## MATERIAL SUPPLIED
---------------

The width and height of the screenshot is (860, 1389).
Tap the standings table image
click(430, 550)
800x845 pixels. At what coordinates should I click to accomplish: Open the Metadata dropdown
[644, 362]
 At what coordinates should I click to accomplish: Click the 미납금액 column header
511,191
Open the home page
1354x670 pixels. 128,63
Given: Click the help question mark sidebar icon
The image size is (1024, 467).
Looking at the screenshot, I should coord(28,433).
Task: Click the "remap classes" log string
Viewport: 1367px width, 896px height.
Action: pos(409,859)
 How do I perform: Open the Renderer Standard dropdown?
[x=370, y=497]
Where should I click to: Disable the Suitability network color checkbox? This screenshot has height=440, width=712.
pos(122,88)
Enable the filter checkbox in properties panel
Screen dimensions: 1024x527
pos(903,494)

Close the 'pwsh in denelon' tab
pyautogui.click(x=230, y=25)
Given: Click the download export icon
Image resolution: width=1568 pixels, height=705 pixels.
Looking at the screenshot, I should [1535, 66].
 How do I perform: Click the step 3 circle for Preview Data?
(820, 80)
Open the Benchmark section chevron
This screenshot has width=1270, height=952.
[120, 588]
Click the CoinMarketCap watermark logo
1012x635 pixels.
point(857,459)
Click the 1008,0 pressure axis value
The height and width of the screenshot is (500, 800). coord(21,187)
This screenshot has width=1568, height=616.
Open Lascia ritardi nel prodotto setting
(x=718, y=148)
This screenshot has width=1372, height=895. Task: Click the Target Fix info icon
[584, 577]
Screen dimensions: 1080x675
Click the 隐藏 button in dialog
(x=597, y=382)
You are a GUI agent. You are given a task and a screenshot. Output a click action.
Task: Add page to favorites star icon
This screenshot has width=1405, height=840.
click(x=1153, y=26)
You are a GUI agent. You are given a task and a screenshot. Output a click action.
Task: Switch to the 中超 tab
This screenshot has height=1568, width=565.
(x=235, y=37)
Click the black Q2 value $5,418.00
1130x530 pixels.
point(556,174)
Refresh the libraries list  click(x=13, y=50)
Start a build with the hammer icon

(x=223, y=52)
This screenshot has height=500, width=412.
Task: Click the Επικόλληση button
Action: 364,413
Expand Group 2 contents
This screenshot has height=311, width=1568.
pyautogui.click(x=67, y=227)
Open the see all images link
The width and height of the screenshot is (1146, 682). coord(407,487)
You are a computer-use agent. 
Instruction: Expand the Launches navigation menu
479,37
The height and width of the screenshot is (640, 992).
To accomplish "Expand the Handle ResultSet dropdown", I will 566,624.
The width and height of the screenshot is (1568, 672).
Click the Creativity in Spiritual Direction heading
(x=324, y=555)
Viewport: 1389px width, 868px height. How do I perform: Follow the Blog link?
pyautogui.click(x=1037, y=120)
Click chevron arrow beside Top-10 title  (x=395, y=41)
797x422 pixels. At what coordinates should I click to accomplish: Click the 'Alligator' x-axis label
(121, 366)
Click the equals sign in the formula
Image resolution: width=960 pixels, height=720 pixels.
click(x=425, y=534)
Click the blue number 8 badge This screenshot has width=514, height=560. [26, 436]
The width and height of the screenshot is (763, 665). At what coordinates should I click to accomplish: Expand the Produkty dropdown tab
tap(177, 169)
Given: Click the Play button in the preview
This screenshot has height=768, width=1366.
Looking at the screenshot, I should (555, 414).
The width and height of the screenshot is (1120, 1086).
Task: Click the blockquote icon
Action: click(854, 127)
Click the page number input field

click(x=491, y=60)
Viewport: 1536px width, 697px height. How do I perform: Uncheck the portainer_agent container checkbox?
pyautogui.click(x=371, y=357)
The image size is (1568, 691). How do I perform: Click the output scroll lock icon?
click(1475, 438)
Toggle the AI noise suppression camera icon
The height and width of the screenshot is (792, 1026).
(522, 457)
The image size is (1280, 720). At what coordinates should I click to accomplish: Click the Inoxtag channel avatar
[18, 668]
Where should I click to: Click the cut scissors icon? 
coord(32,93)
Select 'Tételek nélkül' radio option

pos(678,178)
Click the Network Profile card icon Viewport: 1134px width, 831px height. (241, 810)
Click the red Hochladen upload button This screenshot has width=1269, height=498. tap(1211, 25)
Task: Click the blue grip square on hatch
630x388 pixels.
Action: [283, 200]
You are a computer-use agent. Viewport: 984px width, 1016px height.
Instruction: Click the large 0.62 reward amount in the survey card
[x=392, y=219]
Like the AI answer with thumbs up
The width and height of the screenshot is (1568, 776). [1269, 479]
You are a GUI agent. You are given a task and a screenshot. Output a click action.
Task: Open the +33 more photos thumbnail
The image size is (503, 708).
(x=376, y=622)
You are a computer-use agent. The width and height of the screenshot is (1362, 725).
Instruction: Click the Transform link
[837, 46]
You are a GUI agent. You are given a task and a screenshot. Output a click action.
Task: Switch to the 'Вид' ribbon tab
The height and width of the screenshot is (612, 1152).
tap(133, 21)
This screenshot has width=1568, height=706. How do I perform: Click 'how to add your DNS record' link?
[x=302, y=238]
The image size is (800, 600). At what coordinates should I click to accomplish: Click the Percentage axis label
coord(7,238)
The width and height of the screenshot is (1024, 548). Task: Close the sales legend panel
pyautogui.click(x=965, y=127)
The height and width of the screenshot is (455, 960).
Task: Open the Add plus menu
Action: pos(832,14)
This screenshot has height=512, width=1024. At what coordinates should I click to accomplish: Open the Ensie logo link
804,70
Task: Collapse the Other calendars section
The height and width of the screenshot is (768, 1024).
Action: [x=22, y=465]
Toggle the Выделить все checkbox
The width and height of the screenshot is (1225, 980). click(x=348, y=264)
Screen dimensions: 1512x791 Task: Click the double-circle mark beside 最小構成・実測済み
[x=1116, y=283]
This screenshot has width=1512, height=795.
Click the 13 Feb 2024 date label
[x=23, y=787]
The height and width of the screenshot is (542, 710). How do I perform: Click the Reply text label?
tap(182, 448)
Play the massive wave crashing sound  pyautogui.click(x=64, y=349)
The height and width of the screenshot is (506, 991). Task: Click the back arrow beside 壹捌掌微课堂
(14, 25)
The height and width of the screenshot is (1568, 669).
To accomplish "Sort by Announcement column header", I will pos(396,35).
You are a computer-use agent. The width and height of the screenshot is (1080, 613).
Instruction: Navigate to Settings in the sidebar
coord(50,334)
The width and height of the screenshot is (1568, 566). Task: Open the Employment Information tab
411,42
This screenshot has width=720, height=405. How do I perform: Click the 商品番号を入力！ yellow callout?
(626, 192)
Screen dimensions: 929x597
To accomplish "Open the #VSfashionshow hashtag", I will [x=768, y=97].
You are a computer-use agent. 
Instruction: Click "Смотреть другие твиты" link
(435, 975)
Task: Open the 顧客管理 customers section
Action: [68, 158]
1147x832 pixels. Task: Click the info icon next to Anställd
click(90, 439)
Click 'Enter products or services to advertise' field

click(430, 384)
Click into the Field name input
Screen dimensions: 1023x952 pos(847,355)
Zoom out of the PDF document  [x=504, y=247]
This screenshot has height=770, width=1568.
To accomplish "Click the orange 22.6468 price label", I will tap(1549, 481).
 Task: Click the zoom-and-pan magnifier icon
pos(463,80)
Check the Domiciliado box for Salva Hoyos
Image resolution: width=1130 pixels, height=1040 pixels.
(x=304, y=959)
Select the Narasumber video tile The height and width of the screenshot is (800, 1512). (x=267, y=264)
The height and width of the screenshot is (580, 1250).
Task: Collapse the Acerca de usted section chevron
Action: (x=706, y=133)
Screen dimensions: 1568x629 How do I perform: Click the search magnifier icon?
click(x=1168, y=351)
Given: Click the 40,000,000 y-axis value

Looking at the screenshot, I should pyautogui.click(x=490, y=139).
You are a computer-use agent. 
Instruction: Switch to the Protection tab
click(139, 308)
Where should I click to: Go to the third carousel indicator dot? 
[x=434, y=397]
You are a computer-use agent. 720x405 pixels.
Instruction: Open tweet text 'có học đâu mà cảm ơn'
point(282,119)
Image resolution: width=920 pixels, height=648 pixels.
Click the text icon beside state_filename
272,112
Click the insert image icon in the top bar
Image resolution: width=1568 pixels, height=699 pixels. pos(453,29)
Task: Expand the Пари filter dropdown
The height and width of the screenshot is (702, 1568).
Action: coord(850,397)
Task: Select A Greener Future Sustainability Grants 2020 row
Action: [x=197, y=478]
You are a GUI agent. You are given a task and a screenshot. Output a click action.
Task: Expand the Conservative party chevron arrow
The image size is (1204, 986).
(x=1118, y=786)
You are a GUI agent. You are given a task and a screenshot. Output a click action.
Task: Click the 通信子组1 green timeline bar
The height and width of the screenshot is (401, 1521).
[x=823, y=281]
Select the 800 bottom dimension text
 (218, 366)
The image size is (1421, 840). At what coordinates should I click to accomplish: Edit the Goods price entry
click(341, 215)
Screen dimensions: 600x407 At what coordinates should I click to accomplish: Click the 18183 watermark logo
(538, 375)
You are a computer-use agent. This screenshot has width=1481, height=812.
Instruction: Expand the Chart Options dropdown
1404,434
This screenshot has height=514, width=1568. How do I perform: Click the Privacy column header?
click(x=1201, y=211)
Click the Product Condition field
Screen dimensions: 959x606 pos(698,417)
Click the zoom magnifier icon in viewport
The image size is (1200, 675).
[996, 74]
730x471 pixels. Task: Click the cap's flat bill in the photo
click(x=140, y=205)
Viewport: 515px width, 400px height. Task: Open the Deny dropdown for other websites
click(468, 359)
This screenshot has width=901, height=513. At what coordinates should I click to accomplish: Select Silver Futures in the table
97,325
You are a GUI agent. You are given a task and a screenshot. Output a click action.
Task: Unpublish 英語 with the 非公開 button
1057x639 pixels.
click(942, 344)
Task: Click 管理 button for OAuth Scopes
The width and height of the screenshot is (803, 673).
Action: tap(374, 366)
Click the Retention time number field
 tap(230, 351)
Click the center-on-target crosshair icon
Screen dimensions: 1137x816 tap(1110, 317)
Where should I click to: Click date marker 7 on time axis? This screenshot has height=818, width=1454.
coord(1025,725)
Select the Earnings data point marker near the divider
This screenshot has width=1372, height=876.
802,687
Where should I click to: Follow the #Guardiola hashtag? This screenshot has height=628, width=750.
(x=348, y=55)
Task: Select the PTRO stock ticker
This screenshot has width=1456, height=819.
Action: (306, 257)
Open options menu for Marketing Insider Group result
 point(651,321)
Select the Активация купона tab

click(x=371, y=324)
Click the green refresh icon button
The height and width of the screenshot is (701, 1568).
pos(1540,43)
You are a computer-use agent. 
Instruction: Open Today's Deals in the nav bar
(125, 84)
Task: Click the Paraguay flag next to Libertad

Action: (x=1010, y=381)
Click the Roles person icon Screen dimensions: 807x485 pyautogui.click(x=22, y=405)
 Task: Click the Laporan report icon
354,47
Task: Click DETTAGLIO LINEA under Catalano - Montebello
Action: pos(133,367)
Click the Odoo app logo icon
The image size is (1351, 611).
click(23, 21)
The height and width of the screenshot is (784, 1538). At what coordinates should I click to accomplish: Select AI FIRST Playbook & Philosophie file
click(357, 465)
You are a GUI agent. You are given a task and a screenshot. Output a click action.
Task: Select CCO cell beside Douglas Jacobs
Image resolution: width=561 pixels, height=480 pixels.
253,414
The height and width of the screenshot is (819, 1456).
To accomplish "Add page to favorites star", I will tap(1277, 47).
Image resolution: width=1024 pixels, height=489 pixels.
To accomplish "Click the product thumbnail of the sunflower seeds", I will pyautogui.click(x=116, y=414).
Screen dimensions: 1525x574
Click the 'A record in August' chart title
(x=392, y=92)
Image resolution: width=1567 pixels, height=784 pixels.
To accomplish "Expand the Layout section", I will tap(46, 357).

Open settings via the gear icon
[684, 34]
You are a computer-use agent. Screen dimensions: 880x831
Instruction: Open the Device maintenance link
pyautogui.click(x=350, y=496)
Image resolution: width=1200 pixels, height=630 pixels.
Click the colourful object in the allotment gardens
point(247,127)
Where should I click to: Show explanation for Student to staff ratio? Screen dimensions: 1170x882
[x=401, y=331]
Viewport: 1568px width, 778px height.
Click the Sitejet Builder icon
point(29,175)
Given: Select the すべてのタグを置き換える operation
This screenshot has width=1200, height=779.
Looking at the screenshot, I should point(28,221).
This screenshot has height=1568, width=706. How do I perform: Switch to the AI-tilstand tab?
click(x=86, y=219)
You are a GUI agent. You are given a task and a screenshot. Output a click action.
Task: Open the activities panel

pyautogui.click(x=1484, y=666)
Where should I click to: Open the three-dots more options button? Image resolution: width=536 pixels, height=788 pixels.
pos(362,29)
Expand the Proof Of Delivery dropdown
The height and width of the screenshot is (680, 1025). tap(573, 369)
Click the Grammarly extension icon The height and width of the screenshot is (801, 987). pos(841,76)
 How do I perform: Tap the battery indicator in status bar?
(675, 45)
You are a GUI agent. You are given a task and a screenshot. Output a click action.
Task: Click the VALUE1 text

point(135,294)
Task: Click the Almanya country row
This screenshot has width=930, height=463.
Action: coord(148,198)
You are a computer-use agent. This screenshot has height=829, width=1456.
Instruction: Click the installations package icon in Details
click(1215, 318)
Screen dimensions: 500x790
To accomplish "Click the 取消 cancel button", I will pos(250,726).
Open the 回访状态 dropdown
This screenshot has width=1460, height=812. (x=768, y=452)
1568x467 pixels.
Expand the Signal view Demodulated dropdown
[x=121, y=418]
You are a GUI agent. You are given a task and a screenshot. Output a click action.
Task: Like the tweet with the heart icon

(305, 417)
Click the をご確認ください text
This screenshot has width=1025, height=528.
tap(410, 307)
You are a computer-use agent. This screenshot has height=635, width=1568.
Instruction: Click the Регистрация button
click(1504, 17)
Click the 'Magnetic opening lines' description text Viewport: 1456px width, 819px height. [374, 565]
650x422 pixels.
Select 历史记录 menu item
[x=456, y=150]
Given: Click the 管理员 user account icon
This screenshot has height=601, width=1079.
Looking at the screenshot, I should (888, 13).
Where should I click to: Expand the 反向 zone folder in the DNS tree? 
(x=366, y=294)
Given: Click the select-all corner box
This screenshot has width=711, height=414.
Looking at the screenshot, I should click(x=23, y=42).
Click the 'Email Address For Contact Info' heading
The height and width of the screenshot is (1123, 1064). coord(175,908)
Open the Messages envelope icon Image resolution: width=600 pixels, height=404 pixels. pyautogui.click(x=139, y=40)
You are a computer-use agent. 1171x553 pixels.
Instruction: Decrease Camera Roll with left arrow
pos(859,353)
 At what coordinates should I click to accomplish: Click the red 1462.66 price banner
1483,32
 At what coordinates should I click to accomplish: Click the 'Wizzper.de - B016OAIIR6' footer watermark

---------------

Reproduce the entries from the line with "Where should I click to: Go" up to and including the line with "click(x=1201, y=211)", replacing "watermark logo" with "watermark badge" and leaving everything else unchanged.

## SOLUTION
Where should I click to: Go to the third carousel indicator dot? 
[x=434, y=397]
You are a computer-use agent. 720x405 pixels.
Instruction: Open tweet text 'có học đâu mà cảm ơn'
point(282,119)
Image resolution: width=920 pixels, height=648 pixels.
Click the text icon beside state_filename
272,112
Click the insert image icon in the top bar
Image resolution: width=1568 pixels, height=699 pixels. pos(453,29)
Task: Expand the Пари filter dropdown
The height and width of the screenshot is (702, 1568).
Action: coord(850,397)
Task: Select A Greener Future Sustainability Grants 2020 row
Action: [x=197, y=478]
You are a GUI agent. You are given a task and a screenshot. Output a click action.
Task: Expand the Conservative party chevron arrow
The image size is (1204, 986).
(x=1118, y=786)
You are a GUI agent. You are given a task and a screenshot. Output a click action.
Task: Click the 通信子组1 green timeline bar
The height and width of the screenshot is (401, 1521).
[x=823, y=281]
Select the 800 bottom dimension text
 (218, 366)
The image size is (1421, 840). At what coordinates should I click to accomplish: Edit the Goods price entry
click(341, 215)
Screen dimensions: 600x407 At what coordinates should I click to accomplish: Click the 18183 watermark badge
(538, 375)
You are a computer-use agent. This screenshot has width=1481, height=812.
Instruction: Expand the Chart Options dropdown
1404,434
This screenshot has height=514, width=1568. How do I perform: Click the Privacy column header?
click(x=1201, y=211)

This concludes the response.